■ **PAGE TEXT**

'Neonic' insecticides bad news for bees: study

The study results also reiterates findings showing neonics as a culprit in bee decline, especially species bred for pollination and honey production

August 17, 2016 02:27 pm | Updated 02:32 pm IST - Paris:

A widely-used class of insecticides called neonicotinoids has contributed to the large-scale and long-term decline of wild bees, according to research unveiled Tuesday.

A study covered 62 species from 1994 to 2011, examining the impact of exposure to the pesticide, which was used to treat oilseed rape crops in England.

In five of the species, including the spined mason and furrow bees, the chemicals accounted for at least 20 per cent of local population extinctions, researchers estimated.

And compared to bees that foraged on a wide range of flowers, decline was three times more pronounced among species - such as the buff-tailed bumblebee - that feed regularly on the rapeseed.

The findings, published in the peer-reviewed journal Nature Communications is timed to inform a review by the European Food Standards Authority (EFSA) on the overall risks associated with so-called ‘neonic’ pest killers. The review is scheduled for completion by January 2017.

The results also bolster small-scale and short-term studies that have previously fingered neonics as a culprit in bee decline, especially species bred for pollination and honey production.

Unlike contact pesticides - which remain on the surface of foliage - neonicotinoids are absorbed by the plant from the seed phase and transported to leaves, flowers, roots and stems.

They have been widely used over the last 20 years, and were designed to control sap-feeding insects such as aphids and root-feeding grubs.

“Our results have implications for the conservation of not only bee communities in intensively farmed landscapes, but the capacity of these systems to maintain stable crop pollination services,” said lead author Ben Woodcock, a researcher at the NERC Centre for Ecology and Hydrology in Oxfordshire.

Neonics are deemed to be only one of several causes for the dramatic decline in bee colonies, especially in Europe and the United States.

“It is unlikely that they are acting in isolation,” Woodcock said in a statement.

“Habitat loss and fragmentation, pathogens, climate change and other insecticides” are other likely factors, he said.

Previous studies have found neonicotinoids can cause bees to become disorientated such that they cannot find their way back to the hive, and lower their resistance to disease.

Recent experiments showed that the insecticides also diminish the viability of bee sperm.

The European Union (EU) has placed a moratorium on the sale of neonicotinoids, though some European countries continue to use them under various exemptions.

Wild bees provided crop pollination services worth billions. A recent study estimated that value at more than $3,250 (2,950 euros) per hectare ($1,300 per acre) each year.

Bees of all kinds account for an estimated 80 per cent of plant pollination by insects.

■ **GIVEN DATA**

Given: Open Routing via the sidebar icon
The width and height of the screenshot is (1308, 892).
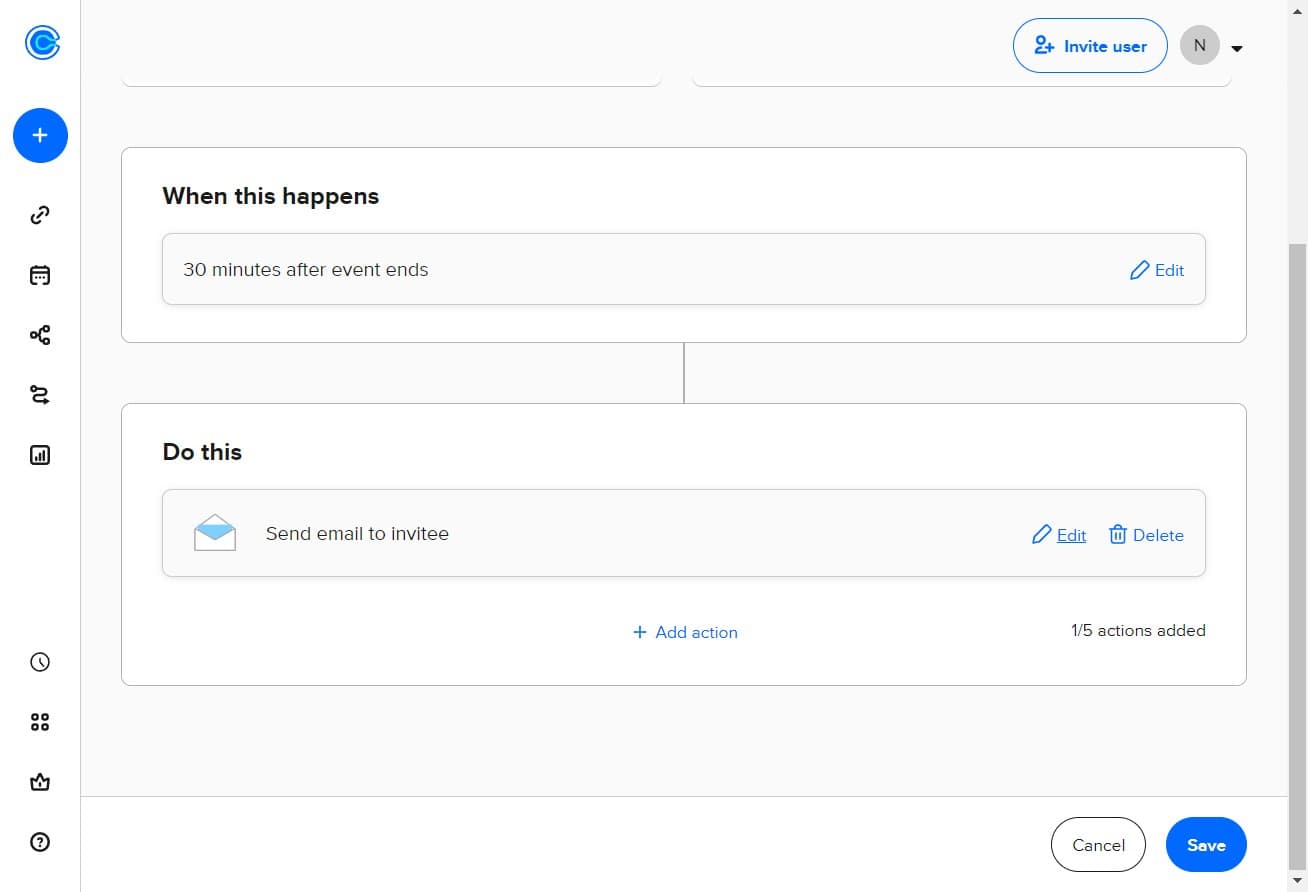Looking at the screenshot, I should pyautogui.click(x=40, y=395).
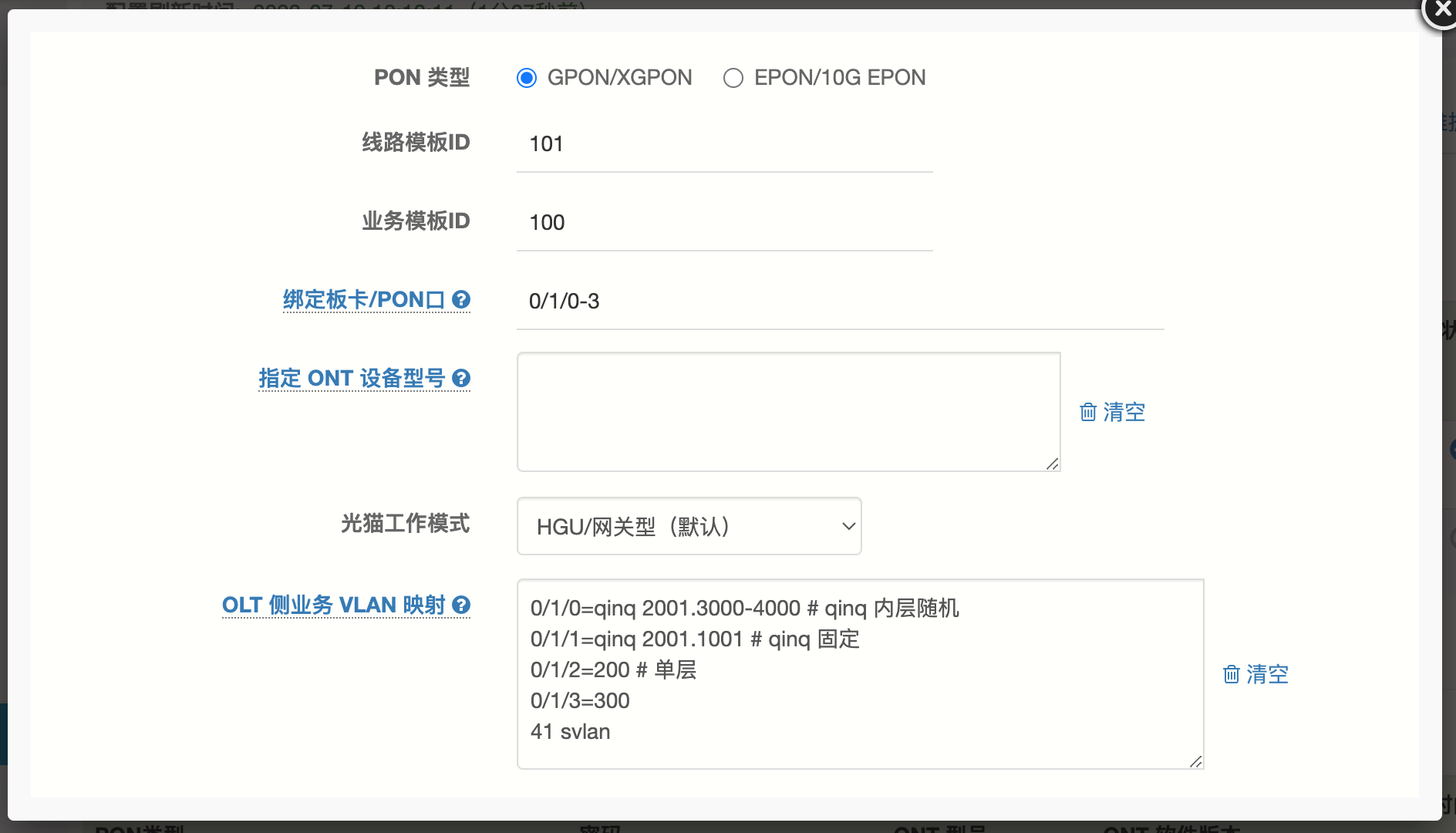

■ **THE TASK**
From the neonicotinoid article, extract the part that opens with the words containing "Unlike contact pesticides" and closes with "the United States.", copying it word for word. The listing is taken from a different source than the neonicotinoid article.

■ **TASK ANSWER**
Unlike contact pesticides - which remain on the surface of foliage - neonicotinoids are absorbed by the plant from the seed phase and transported to leaves, flowers, roots and stems.

They have been widely used over the last 20 years, and were designed to control sap-feeding insects such as aphids and root-feeding grubs.

“Our results have implications for the conservation of not only bee communities in intensively farmed landscapes, but the capacity of these systems to maintain stable crop pollination services,” said lead author Ben Woodcock, a researcher at the NERC Centre for Ecology and Hydrology in Oxfordshire.

Neonics are deemed to be only one of several causes for the dramatic decline in bee colonies, especially in Europe and the United States.